• _作業の指示_
以下の皇甫嵩をめぐる対話文を二文で要約すること。

皇甫嵩ワングランプリ!

皇甫嵩将軍、三国志ですね。
しかし、皇甫嵩ワングランプリって、今まで一番語感のおさまりが悪いですね。

そりゃ祖茂ワングランプリの語感と比べたらね。
前に、かませ犬ばっかり取り上げてるって言ったでしょ?だから今回は名将を取り上げたのよ。

皇甫嵩将軍って名将なんですか?
黄巾と戦った官軍の人ですよね?なんかパッとしない印象ですけど。

皇甫嵩は名将よ!名将中の名将よ。

だって、同僚の朱儁将軍とか盧植先生とかはキャラ立ってたけど、皇甫嵩将軍って地味じゃないですか?

皇甫嵩将軍はいい人すぎるんだよ。

いい人ってイメージもないですけどね。朱儁将軍は嫌なイメージありますけど。

朱儁将軍にも触れたいところだけど、今回は皇甫嵩将軍です!

このたび最高の皇甫嵩将軍を決める皇甫嵩グランプリが開催!
全国津々浦々からさまざまな皇甫嵩将軍が集まってきました!

例によって、いろんな三国志漫画の皇甫嵩将軍を見ていこうってことですね。

いろんな三国志漫画の皇甫嵩将軍を見ていこうってことです!
三国志演義の皇甫嵩と正史の皇甫嵩

まず、予備知識として三国志演義と正史の皇甫嵩を見てみよう。

• _表示情報_

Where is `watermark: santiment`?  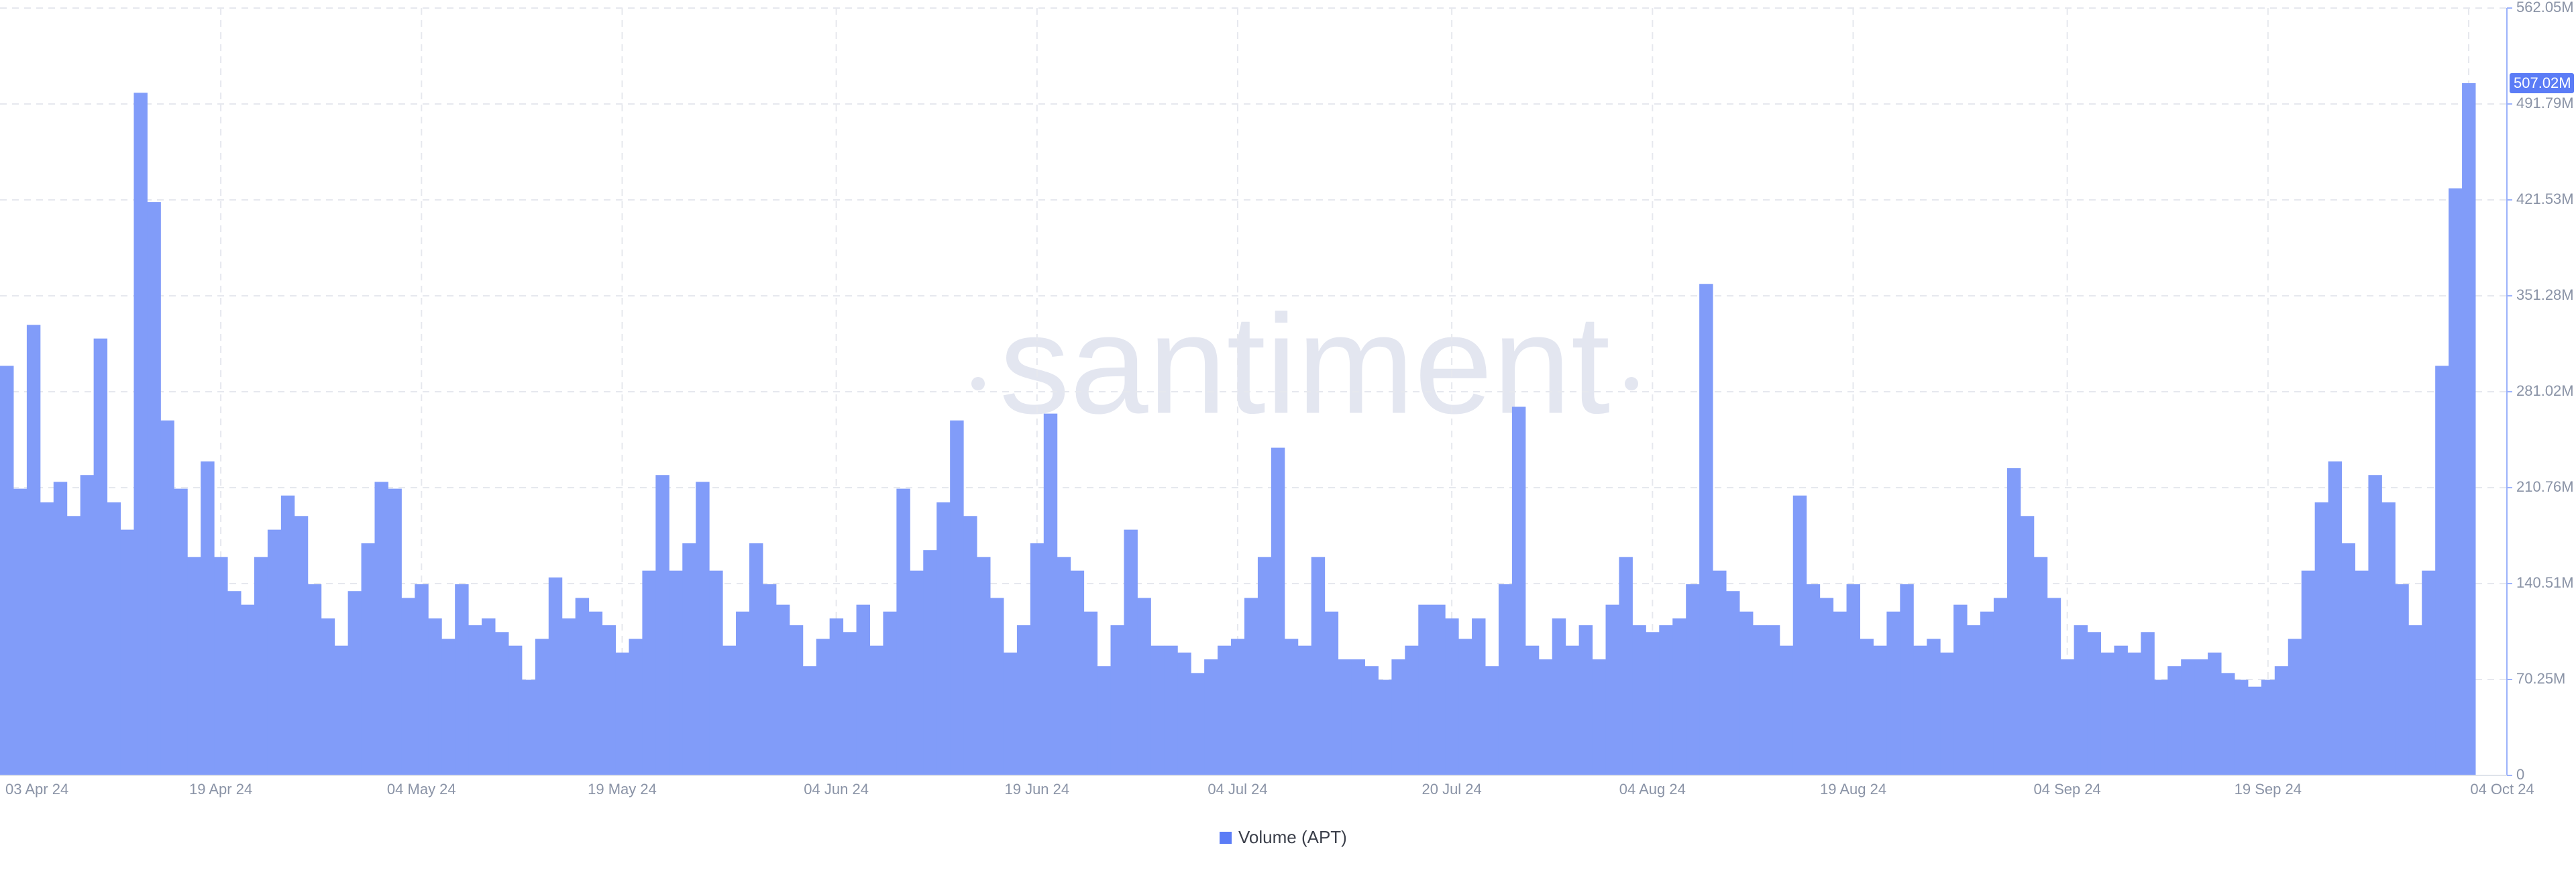 watermark: santiment is located at coordinates (1305, 364).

• _演習の結果_
これまでかませ犬ばかり取り上げてきたため今回は名将として皇甫嵩将軍が取り上げられ、地味だという見方に対して「名将中の名将」で「いい人すぎる」のだと語られる。最高の皇甫嵩将軍を決めるグランプリとしていろいろな三国志漫画の皇甫嵩将軍を見ていくことになり、まず予備知識として三国志演義と正史の皇甫嵩を見るところから始まる。